The delights of being terrified ... Neil Gaiman.

                                    The delights of being terrified ... Neil Gaiman. Photograph: Tim Knox for the Guardian

O
nce, during an on stage discussion of the type literary festivals go in for, I frightened Neil Gaiman by channelling the voice of the Wicked Witch of the West from the film The Wizard of Oz. “And your little dog, too!” I cackled. “No! No! Don’t do that!” cried Neil. He then explained that he had been petrified by this green-tinted witch as an eight-year-old.
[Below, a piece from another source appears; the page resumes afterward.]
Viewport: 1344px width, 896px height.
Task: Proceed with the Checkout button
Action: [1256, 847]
Behold: a literary influence had been discovered!

The best children’s writers are, somewhere deep in their psyches, still eight years old. They know what is scary. They remember what it was like to have your hand plunged into a Halloween bowl of peeled grapes in a darkened room, having been told they were eyeballs. They relish the delights of being terrified in song and story. They understand the benefits of imaginary horror: yes, this is frightening, but ultimately it can be dealt with, at least in fictional form.
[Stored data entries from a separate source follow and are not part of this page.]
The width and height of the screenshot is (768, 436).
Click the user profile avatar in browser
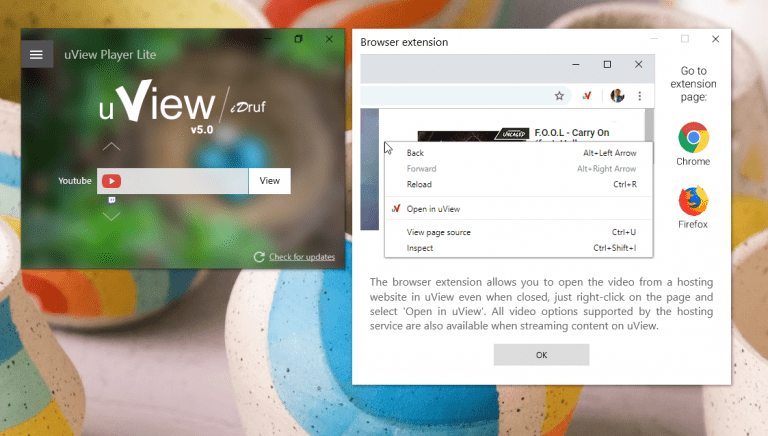[x=618, y=96]
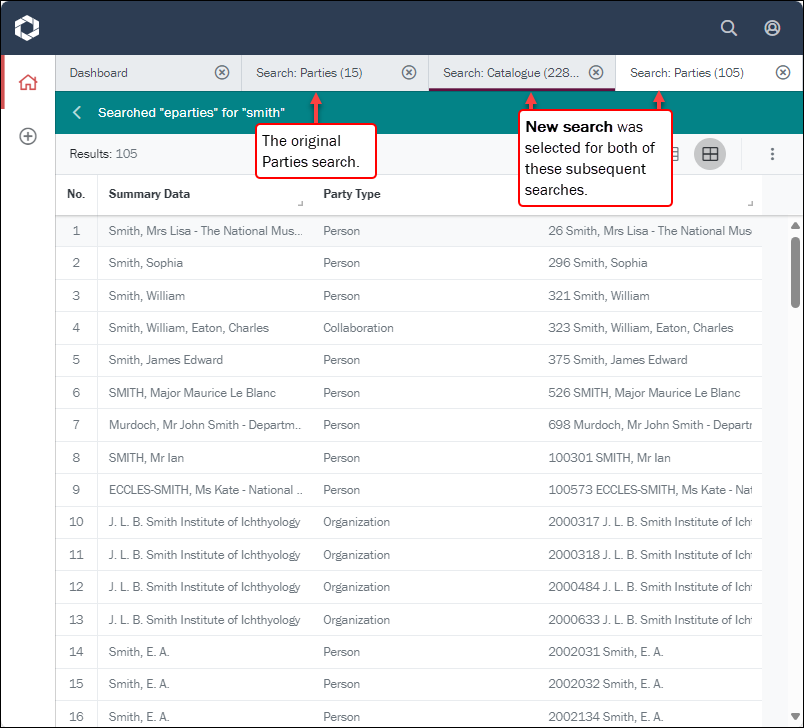The image size is (804, 728).
Task: Close the Dashboard tab
Action: (x=222, y=73)
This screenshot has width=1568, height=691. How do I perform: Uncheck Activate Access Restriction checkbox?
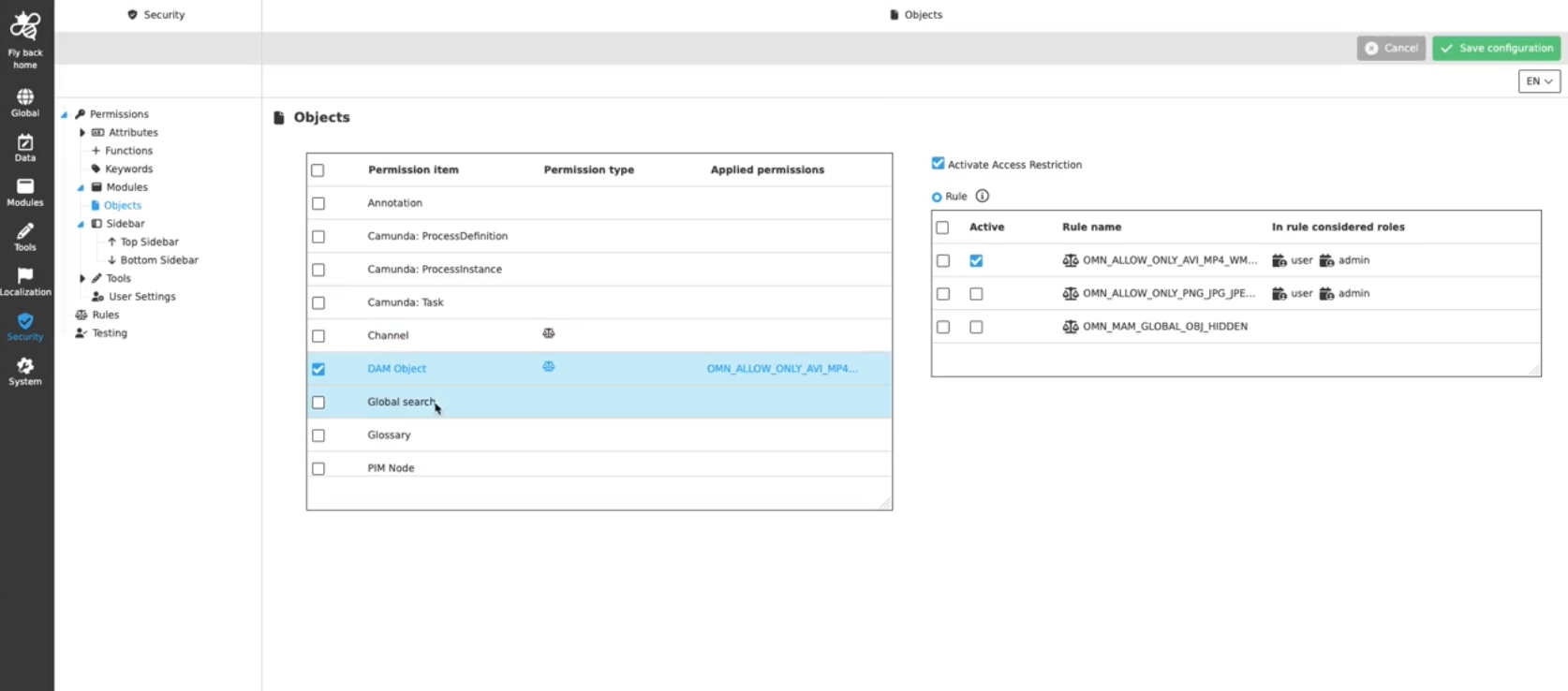938,164
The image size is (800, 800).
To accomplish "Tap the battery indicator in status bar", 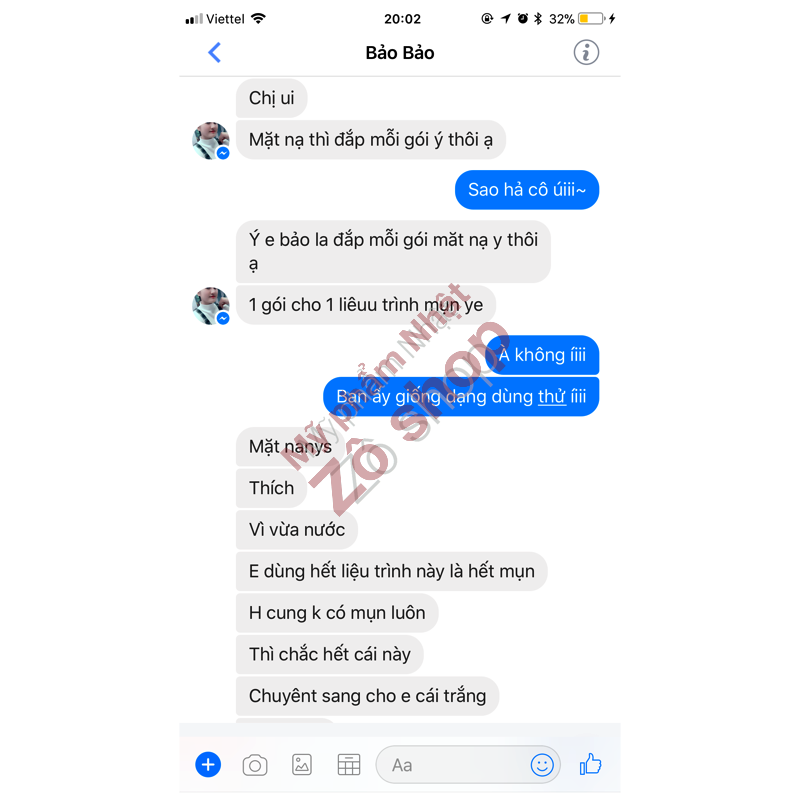I will coord(591,19).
Gaiman brought himself up right. He read a great many books proper to his future calling, and absorbed their memes and lessons. When advised to direct his feet to the sunny side of the street, he did – he does not write tragedies – but he also directed them to the shadow side; for, as Ursula K Le Guin so memorably put it: “Only in silence the word, / Only in dark the light, / Only in dying life: / Bright the hawk’s flight / On the empty sky.” Or as Beatrix Potter demonstrated, no fun robbing the radishes from Mr McGregor’s garden unless the rabbit-pie dish hovers as a threat. What’s the point of being “Alive, alive, oh” unless you also risk being dead as a doorknob? (Though we must reserve judgment about those doorknobs, in view of A Christmas Carol.)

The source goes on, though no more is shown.